** Request **
Can you reproduce word for word the stretch of items below, from the line containing "coordinates (101, 258)." through the line containing "center [162, 396].", including both of those lines?

** Material provided **

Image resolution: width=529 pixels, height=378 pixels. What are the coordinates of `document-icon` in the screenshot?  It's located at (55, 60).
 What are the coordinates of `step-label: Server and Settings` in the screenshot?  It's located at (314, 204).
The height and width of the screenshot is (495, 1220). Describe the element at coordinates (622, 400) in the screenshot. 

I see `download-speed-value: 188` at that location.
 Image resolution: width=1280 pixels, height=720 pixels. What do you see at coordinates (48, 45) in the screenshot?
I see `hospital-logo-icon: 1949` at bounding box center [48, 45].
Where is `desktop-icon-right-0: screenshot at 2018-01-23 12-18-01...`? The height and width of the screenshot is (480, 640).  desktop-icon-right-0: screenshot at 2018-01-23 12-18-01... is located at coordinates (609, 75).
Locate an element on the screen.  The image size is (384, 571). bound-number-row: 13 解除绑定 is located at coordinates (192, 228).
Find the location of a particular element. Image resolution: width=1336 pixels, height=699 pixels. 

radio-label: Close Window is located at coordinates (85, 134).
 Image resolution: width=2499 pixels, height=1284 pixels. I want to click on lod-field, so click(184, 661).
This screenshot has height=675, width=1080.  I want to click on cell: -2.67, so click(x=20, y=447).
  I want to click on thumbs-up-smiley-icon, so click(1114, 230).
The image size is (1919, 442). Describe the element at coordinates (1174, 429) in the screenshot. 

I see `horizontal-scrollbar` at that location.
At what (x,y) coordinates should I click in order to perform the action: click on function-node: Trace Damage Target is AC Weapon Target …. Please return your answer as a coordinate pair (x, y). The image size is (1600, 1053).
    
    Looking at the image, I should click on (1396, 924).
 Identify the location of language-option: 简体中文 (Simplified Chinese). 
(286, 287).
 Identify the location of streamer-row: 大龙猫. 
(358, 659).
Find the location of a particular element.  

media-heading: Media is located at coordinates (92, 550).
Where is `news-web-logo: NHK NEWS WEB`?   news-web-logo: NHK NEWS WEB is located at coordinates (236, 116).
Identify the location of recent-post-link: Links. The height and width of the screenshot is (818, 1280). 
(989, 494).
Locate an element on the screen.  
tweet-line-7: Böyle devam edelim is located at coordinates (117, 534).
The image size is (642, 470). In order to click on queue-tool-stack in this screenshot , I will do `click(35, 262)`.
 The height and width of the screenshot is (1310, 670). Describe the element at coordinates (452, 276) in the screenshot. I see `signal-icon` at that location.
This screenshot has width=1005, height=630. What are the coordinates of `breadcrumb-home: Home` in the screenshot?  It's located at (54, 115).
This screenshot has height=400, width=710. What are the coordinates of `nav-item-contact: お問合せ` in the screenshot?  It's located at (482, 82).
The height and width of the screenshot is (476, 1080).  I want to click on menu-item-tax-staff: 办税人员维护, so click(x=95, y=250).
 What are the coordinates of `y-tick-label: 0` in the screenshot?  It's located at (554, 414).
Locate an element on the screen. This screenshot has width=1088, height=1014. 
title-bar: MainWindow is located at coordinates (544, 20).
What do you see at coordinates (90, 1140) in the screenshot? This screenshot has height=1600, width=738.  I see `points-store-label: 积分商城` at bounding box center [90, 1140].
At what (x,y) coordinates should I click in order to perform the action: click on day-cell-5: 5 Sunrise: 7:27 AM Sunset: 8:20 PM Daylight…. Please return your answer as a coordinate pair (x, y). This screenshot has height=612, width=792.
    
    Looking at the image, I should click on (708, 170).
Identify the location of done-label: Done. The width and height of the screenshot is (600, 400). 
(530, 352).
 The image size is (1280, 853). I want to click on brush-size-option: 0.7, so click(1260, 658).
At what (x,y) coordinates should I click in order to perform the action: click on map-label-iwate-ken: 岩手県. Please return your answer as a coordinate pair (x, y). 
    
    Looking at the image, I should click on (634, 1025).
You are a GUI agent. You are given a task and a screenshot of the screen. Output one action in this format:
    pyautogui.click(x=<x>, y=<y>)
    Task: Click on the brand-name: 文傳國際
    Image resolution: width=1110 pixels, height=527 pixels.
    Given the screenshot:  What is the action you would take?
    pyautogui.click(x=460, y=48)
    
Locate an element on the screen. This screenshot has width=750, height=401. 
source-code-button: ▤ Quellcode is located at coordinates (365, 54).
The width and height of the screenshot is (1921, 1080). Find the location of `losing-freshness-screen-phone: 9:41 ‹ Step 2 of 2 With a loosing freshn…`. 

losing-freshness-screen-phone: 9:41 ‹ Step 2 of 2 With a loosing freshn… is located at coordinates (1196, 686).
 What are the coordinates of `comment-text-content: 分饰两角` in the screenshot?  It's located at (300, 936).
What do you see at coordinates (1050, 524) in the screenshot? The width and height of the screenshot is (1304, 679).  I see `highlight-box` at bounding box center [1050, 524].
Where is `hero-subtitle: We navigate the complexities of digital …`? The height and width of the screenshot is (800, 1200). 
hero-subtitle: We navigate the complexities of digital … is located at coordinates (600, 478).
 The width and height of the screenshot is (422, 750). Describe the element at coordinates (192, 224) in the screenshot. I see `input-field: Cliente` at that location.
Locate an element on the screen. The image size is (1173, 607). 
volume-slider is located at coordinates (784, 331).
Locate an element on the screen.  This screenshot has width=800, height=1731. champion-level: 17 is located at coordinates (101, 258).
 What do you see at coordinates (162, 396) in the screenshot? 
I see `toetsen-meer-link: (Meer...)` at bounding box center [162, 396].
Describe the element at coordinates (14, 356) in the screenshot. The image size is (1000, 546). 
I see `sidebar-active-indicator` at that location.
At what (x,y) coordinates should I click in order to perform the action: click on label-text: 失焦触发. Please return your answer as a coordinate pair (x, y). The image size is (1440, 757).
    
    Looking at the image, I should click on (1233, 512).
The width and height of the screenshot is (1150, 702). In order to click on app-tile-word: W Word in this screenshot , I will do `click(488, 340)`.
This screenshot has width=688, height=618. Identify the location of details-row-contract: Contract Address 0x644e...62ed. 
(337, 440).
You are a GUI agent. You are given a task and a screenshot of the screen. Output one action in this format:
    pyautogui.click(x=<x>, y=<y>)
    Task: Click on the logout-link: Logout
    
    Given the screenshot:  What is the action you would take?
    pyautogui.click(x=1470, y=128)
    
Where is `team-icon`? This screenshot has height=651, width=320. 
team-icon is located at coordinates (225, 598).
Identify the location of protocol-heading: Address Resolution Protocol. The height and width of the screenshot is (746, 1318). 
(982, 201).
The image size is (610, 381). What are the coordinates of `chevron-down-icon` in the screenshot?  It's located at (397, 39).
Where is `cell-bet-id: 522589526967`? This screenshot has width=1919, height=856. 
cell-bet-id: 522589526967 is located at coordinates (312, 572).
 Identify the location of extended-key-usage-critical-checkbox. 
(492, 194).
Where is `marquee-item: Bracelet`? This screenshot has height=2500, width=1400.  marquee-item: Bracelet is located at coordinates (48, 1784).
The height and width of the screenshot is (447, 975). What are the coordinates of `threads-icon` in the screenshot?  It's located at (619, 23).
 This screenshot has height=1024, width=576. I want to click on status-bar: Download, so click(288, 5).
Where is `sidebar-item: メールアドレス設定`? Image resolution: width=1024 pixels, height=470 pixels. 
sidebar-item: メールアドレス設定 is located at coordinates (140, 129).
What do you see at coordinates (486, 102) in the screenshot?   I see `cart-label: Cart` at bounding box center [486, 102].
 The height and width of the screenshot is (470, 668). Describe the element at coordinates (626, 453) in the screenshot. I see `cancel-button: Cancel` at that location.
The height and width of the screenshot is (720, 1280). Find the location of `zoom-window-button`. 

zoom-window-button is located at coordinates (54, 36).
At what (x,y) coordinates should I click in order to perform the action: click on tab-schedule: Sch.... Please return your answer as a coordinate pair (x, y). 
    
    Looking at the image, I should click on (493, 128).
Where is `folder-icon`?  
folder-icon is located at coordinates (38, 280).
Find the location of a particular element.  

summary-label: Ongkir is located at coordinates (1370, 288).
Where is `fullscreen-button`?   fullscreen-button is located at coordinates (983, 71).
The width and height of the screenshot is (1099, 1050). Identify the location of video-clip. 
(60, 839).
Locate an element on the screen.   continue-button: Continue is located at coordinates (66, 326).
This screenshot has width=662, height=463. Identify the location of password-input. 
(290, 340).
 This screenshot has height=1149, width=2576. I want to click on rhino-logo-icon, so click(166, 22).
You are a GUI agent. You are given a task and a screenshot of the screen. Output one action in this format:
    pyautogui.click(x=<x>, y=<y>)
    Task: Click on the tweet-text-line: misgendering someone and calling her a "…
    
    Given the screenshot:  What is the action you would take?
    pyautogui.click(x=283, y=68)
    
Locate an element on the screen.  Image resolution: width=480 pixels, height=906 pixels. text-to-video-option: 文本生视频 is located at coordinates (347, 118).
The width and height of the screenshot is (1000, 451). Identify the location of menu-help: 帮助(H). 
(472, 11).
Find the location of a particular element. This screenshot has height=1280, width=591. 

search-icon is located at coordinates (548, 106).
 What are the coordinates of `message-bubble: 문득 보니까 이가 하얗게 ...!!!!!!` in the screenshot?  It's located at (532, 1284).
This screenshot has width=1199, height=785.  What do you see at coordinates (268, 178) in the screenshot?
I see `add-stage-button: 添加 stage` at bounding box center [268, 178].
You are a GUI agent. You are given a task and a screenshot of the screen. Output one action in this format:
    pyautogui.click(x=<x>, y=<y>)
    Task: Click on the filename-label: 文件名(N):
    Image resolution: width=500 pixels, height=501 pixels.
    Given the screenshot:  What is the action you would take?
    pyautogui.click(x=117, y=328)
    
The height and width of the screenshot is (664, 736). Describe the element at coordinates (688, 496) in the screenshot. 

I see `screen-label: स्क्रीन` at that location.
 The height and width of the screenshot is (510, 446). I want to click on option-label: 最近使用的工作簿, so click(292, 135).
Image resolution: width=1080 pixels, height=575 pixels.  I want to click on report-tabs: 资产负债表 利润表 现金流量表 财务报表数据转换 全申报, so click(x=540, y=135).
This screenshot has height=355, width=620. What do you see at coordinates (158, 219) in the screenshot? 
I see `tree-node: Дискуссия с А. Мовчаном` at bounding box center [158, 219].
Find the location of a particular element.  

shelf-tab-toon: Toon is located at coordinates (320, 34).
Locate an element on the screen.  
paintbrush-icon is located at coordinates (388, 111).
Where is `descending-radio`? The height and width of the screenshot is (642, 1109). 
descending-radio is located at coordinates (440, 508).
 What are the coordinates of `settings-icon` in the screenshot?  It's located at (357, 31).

** Reply **
Locate an element on the screen.  This screenshot has width=800, height=1731. champion-level: 17 is located at coordinates (101, 258).
 What do you see at coordinates (162, 396) in the screenshot? 
I see `toetsen-meer-link: (Meer...)` at bounding box center [162, 396].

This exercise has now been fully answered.